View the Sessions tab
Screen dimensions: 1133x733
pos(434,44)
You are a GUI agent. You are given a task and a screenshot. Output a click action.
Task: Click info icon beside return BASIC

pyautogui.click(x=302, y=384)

→ **Problem**: Which lines run from the one containing "Screen dimensions: 1133x733" to the final line of the entries? Return those lines exactly, and only those.

→ **Task answer**:
Screen dimensions: 1133x733
pos(434,44)
You are a GUI agent. You are given a task and a screenshot. Output a click action.
Task: Click info icon beside return BASIC

pyautogui.click(x=302, y=384)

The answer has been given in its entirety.